The way this works is, in your code (when a user registers) you insert a job into the queue. The queue daemon picks up the job instantly (it doesn't run on an interval so it's always waiting) and hands it to a worker process (a CakePHP shell for example). It's instant and - if you tell it - it knows if it worked, it knows if it failed, it can retry if you want and it doesn't accidentally handle the same job twice.
There are a number of these available, such as Beanstalkd, dropr, Gearman, RabbitMQ, etc. There are also a number of CakePHP plugins (of varying age) that can help:
cakephp-queue (MySQL)
CakePHP-Queue-Plugin (MySQL)
CakeResque (Redis)
cakephp-gearman (Gearman)
and others.
I have had experience using CakePHP with both Beanstalkd (+ the PHP Pheanstalk library) and the CakePHP Queue plugin (first one above). I have to credit Beanstalkd (written in C) for being very lightweight, simple and fast. However, with regards to CakePHP development, I found the plugin faster to get up and running because:
The plugin comes with all the PHP code you need to get started. With Beanstalkd, you need to write more code (such as a PHP daemon that polls the queue looking for jobs)

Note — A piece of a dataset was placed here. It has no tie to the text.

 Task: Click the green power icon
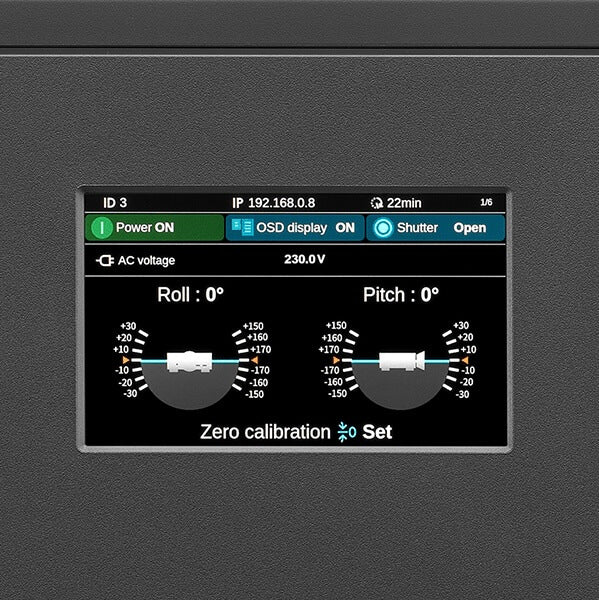[x=102, y=228]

The Beanstalkd server infrastructure becomes more complex. I had to install multiple instances of beanstalkd for dev/test/prod, and install supervisord to look after the processes).
Developing/testing is a bit easier since it's a self-contained CakePHP + MySQL solution. You simply need to type cake queue add user signup and cake queue runworker.

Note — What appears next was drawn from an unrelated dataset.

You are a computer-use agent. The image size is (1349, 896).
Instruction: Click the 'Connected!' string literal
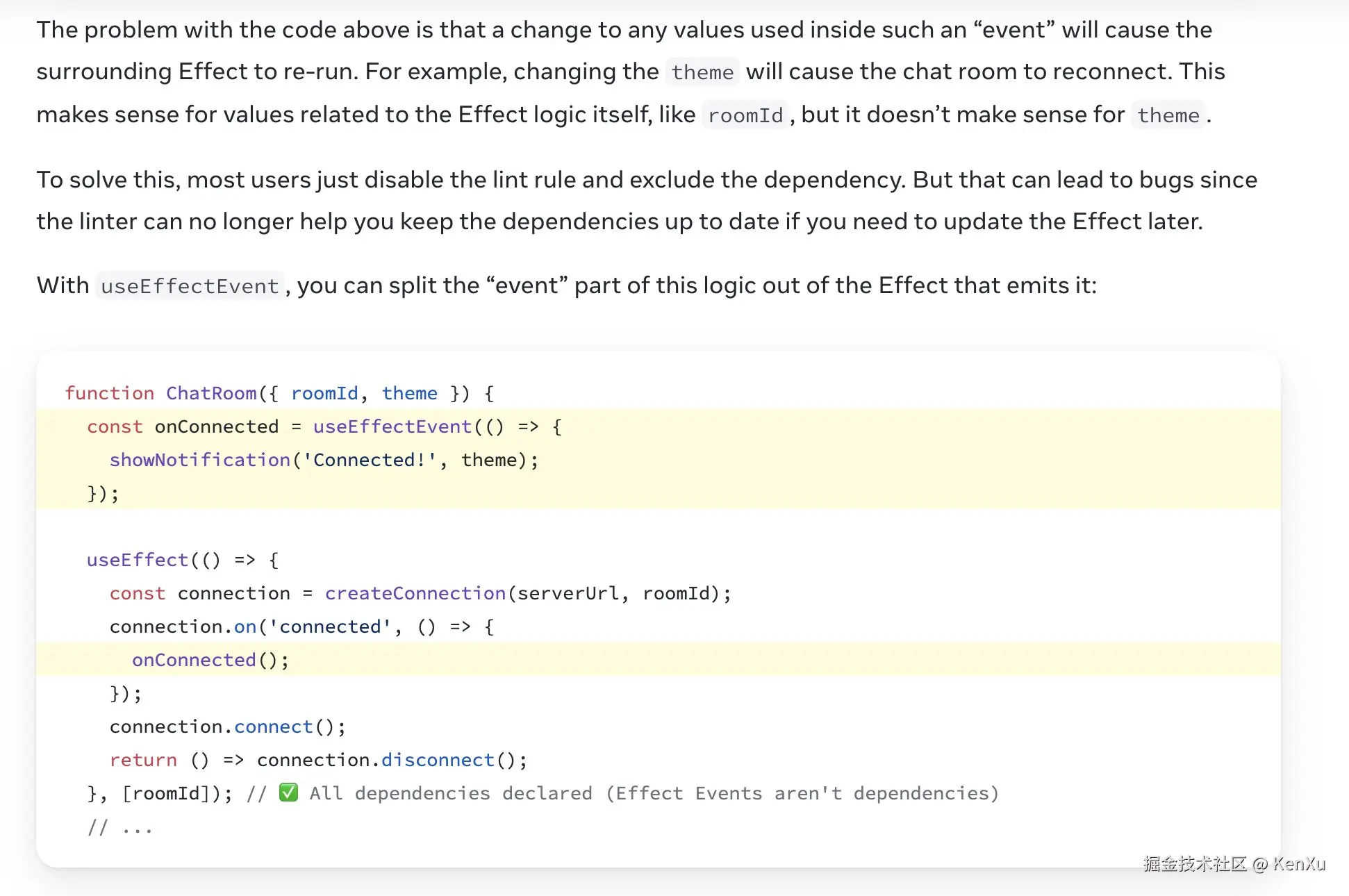pos(370,460)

I was able to run consolle from controller/action, see the example below.
App::uses('ShellDispatcher', 'Console');
...
public function aco_sync() {
$command = '-app '.APP.' AclExtras.AclExtras aco_sync -r adminControllers -p UserAdmin';
$args = explode(' ', $command);
$dispatcher = new ShellDispatcher($args, false);
if($dispatcher->dispatch()) {
$this->Session->flash('OK');
} else {
$this->Session->flash('Error');
}
return $this->redirect(array('action' => 'index'));
}
In CakePHP-3 you can dispatch shells from the controller & do it almost the same as in CakePHP-2. The documentation does not mention this.
// in your controller:
$shell = new \Cake\Console\Shell;
$shell->dispatchShell('shell_class param1 param2');
// or how the docs suggest
$shell->dispatchShell('shell_class', 'param1', 'param2');
Beware of stdout & stderr in unit tests.
Dispatching a shell turns on stdout and stderr logging with ConsoleLogger, and will give you all the logging in your console if you have something like the code snippet above in code that you are testing from phpunit.
function getEbayOrder(){
$this->autoRender = false;
App::import('Console/Command', 'AppShell');
App::import('Console/Command', 'EbayShell');
$job = new EbayShell();
$job->dispatchMethod('get_orders');
echo "REPONSE";
}
anything is possible, but why would you want to. If you find you need to do something in a shell and the actual application look at using libs.
you stick the code in the lib and then call the lib from both your app and the shell.
If this is to intialize AclExtras the best way is:
App::import('Console/Command', 'AppShell');
App::import('Plugin/AclExtras/Console/Command', 'AclExtrasShell');
$job = new AclExtrasShell();
$job->startup();
$job->dispatchMethod('aco_sync');
But avoid this unless you have no possibilities to run the console script.